Wednesday, June 22, 2011

Hanna,

I must really be an idiot for repeating it over and over. The split second it is heard, it's hard to change the situation of things and it certainly cannot be taken back. I know how you feel yet I still do it. There must be something wrong with me. I apologize for my stupidity towards you.
I did it before. Painful as it is, I have done it. And this I can do again. You were never mine and you never will be it seems. So be it.

Saturday, June 18, 2011

Same shit,different day.

Stagnant. That's how i'd put it. It feels that all these past years you're like a cog in my machine that keeps me runnin'. And it feels like you're gone. Well, of course we all know it's my fault for most parts of it. But you're gone. And emptiness mixed with frustration makes my world stop. I look up and I see absolutely nothing ahead of me. Vast disappointment is all I see. And the voices in my head, one huge war is going on.

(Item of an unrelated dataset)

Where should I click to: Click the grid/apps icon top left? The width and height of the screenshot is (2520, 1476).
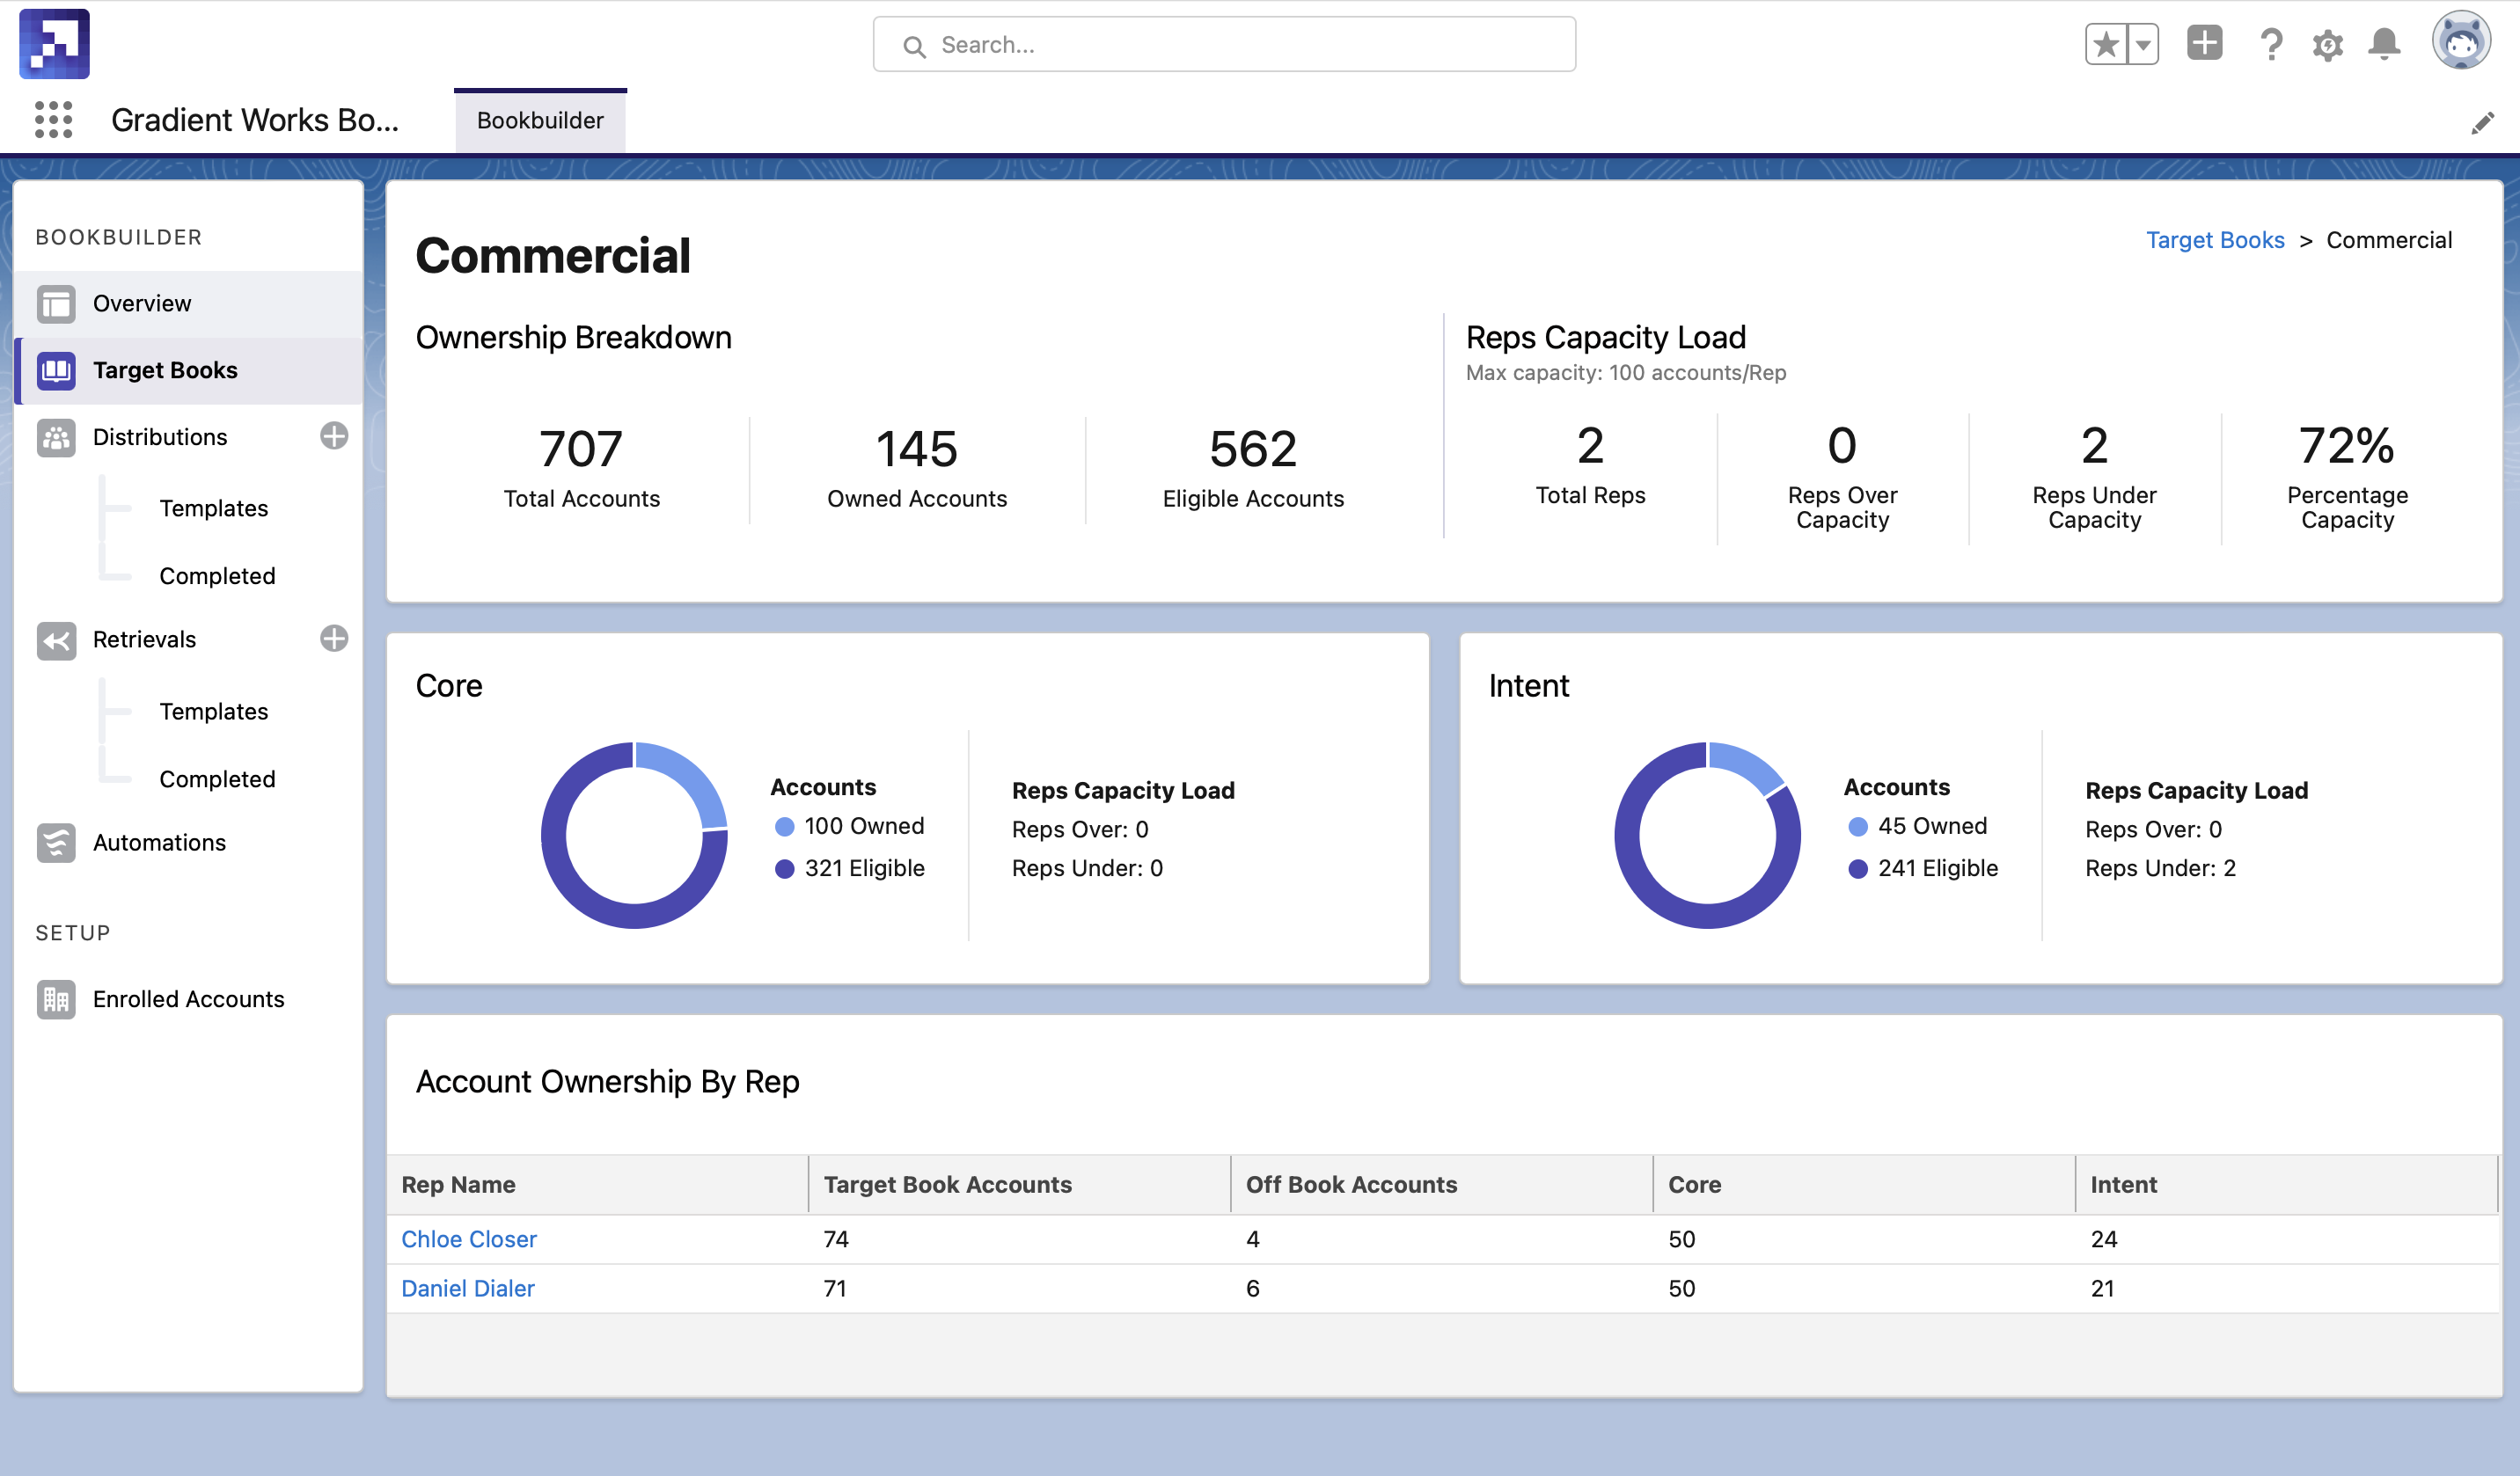(53, 120)
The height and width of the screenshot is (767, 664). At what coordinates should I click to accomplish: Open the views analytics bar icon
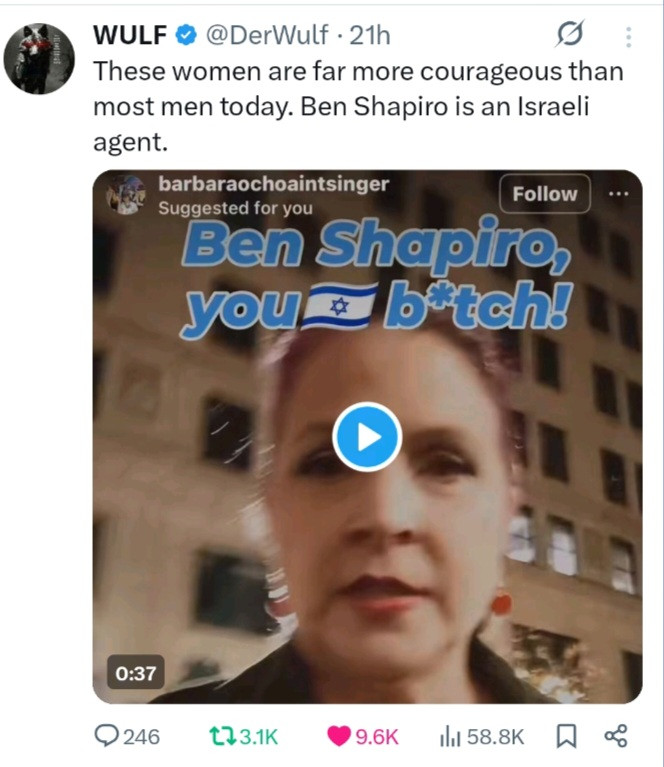pos(451,736)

Just loud noises and empty nothingness. I'm just very disappointed in myself ladies and gentlemen. I could have done a whole lot better with whatever chance I had before. Screwing up is just a massive understatement. You're happy now an I'm trying my ultimate best not to ruin it for you. Just promise me you'll still remember me after all the dust has settled down. Or it may be too late by the time you do. Then the Budi that once lived and breathed for you, will cease to exist. Far away in different worlds, with only the slightest thin hope that we will ever meet again.

Saturday, June 4, 2011

And it starts again. Do not ever question my friendship. Where were you when I was sick? Don't start this.